Ian attended Marquette University High School for a year before transferring to Homestead High School in Mequon, in part because it afforded him the opportunity to play soccer, but Noelle and her parents chose Dominican.

“I think I got a deeper understanding of my Catholic faith than if I would have gone to Homestead,” said Noelle, who participated in theater, choir and the Veritas team, which involves a Dominican preaching conference, planning Masses and retreats.

She said she appreciated the fact that before each Dominican theater production, the cast gathered to pray.

“Before each show, everyone in the back gathers in a prayer circle and once the show starts, we pray with the audience,” she said, adding, “in basketball, sometimes if we were losing, we’d chant the Hail Mary in the stands.”

Noelle also said that being in a smaller environment like Dominican allowed her to become involved in a variety of activities and take advantage of leadership opportunities.

The decision for Noelle to attend Marquette, according to Marina, also came down to the Holy Spirit’s intervention.
Noelle had been accepted at Concordia University in Mequon, and Albert and Marina had paid for her registration and her dorm and she was registering for classes when she heard from Marquette that she had been accepted.

Marina again looks upon it as a time “when the Holy Spirit jumps in and she ends up at Marquette,” she said of the decision that was made in part by the fact that during the decision-making process, twice, the family ran into a fellow All Saints parishioner, also a professor at Marquette.

That, coupled with the fact they felt a stronger pull to the Catholic institution than the Lutheran one, even though it meant more of a financial sacrifice, led the family to choose Marquette.

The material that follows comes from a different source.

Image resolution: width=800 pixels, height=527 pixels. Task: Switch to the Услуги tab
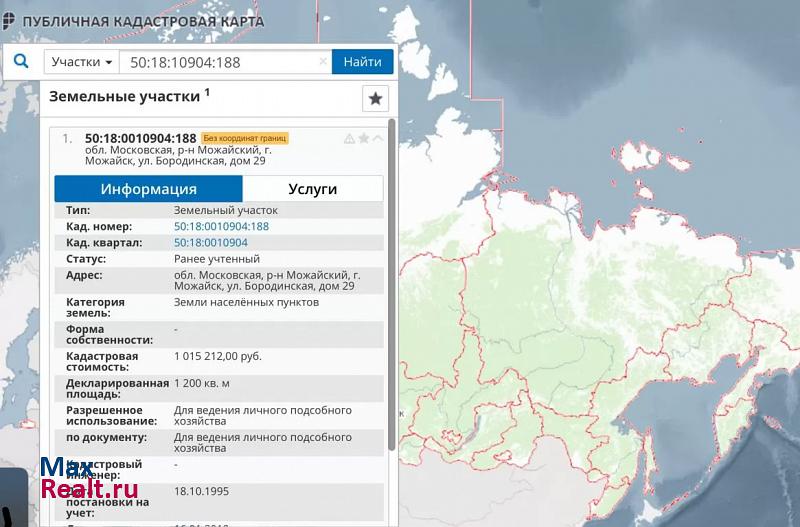click(312, 189)
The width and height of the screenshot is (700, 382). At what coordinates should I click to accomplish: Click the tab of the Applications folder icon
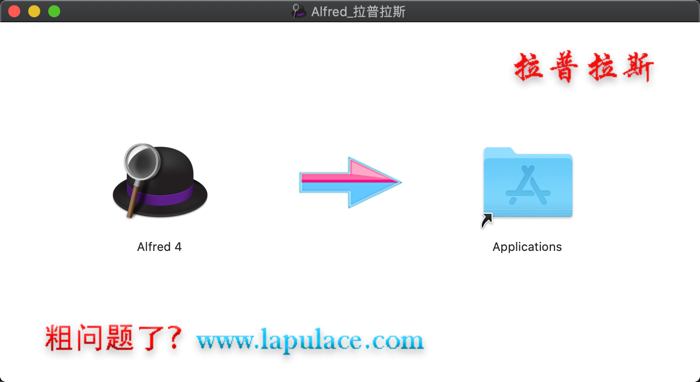point(498,152)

“These signs came along to guide us as we were on the fence deciding, and even though it was the harder thing to do, somehow we ended up doing it,” said Marina, adding, “we are very proud of who (Noelle) is and how she’s developed because of the choices and sacrifices we’ve made, so every month, we pony up and do what we have to do to give her that education.”

Marina advises other parents making the same educational decision to “take a leap of faith. Take that leap, because I feel it’s worth it. I think she would have been a different person if not for the Catholic education.

“If you are sitting on the fence, look at your child over the long term. You’re giving them the opportunity to connect with other Catholics in college. If you are on the fence, you can do it. Get creative with financing; think outside the box. The way we thought, we had money for UWM, but we did not have money for Marquette so some of this is our retirement,” she said, adding, “It’s a financial leap of faith, financially putting our money where our mouth is.”

And their decisions have made Mildred proud. During parents’ weekend last fall, she accompanied the Thompsons to Marquette for Mass at Gesu and proudly showed her granddaughter where it all began for the family – in the former convent attached to Gesu where she washed dishes.

“I really believe this is (Noelle’s) destiny,” said Marina, “and that cup with Grandma’s name on it symbolizes the connection to Mom and Noelle at MU.”